Through use of the flow control systems 25 in one or more production intervals, some control over the volume and composition of the produced fluids is enabled. For example, in an oil production operation if an undesired fluid component, such as water, steam, carbon dioxide, or natural gas, is entering one of the production intervals, the flow control system in that interval will autonomously restrict or resist production of fluid from that interval.

The term “natural gas” as used herein means a mixture of hydrocarbons (and varying quantities of non-hydrocarbons) that exist in a gaseous phase at room temperature and pressure. The term does not indicate that the natural gas is in a gaseous phase at the downhole location. Indeed, it is to be understood that the flow control system is for use in locations where the pressure and temperature are such that natural gas will be in a mostly liquefied state, though other components may be present and some components may be in a gaseous state. The disclosed concept will work with liquids or gases or when both are present.

The fluid flowing into the production tubing section 24 typically includes more than one fluid component. Typical components are natural gas, oil, water, steam or carbon dioxide. Steam and carbon dioxide are commonly used as injection fluids to drive the hydrocarbon towards the production tubular, whereas natural gas, oil and water are typically found in situ in the formation. The proportion of these components in the fluid flowing into each production tubing section 24 will vary over time and based on conditions within the formation and wellbore. Likewise, the composition of the fluid flowing into the various production tubing sections throughout the length of the entire production string can vary significantly from section to section. The flow control system is designed to reduce or restrict production from any particular interval when it has a higher proportion of an undesired component.

Accordingly, when a production interval corresponding to a particular one of the flow control systems produces a greater proportion of an undesired fluid component, the flow control system in that interval will restrict or resist production flow from that interval. Thus, the other production intervals which are producing a greater proportion of desired fluid component, in this case oil, will contribute more to the production stream entering tubing string 22. In particular, the flow rate from formation 20 to tubing string 22 will be less where the fluid must flow through a flow control system (rather than simply flowing into the tubing string). Stated another way, the flow control system creates a flow restriction on the fluid.
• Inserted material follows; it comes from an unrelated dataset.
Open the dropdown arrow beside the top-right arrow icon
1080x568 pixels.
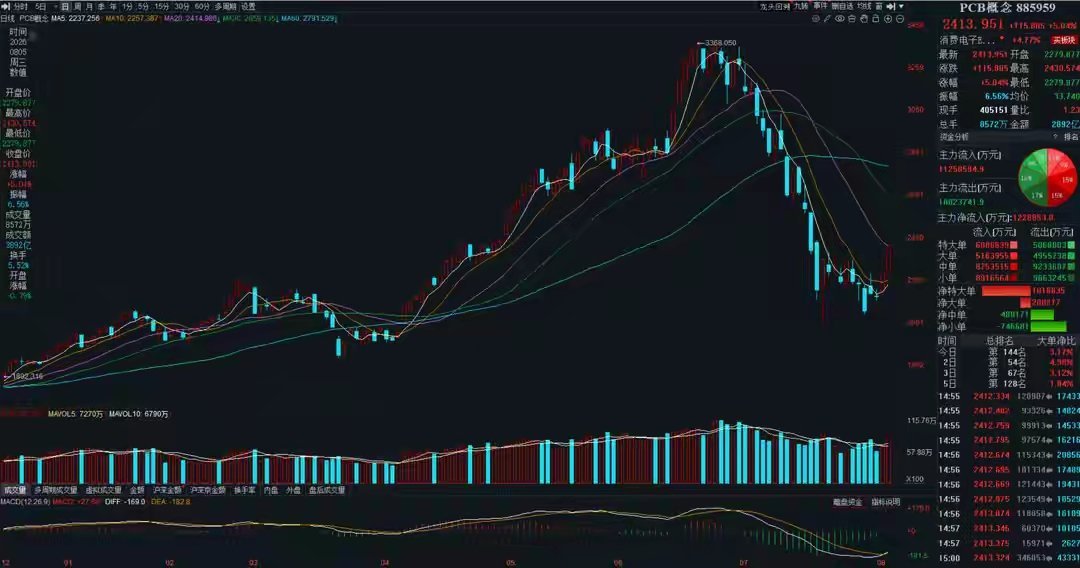[x=901, y=7]
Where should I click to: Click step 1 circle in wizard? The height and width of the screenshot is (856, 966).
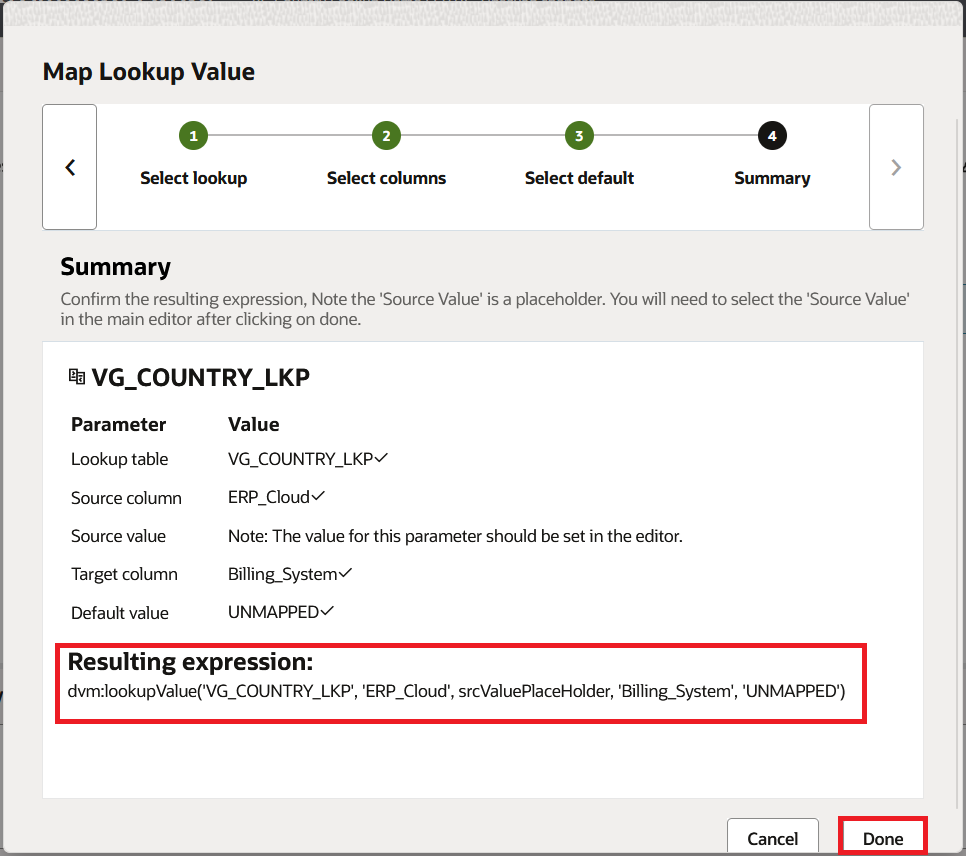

Though FIG. 1 depicts one flow control system in each production interval, any number of systems of the present disclosure can be deployed within a production interval. Likewise, flow control systems do not have to be associated with every production interval. They may only be present in some of the production intervals in the wellbore or may be in the tubing passageway to address multiple production intervals.

FIG. 2 is a side view in cross-section of a screen system 28, and an embodiment of a flow control system 25. The production tubular defines an interior screen annulus or passageway 32. Fluid flows from the formation 20 into the production tubing section 24 through screen system 28. Because they are well known to routineers, the specifics of the screen system are not explained in detail here. Fluid, after being filtered by the screen system 28, flows into the interior passageway 32 of the production tubing section 24. As used here, the interior passageway 32 of the production tubing section 24 can be an annular space, as shown, a central cylindrical space, or other arrangement.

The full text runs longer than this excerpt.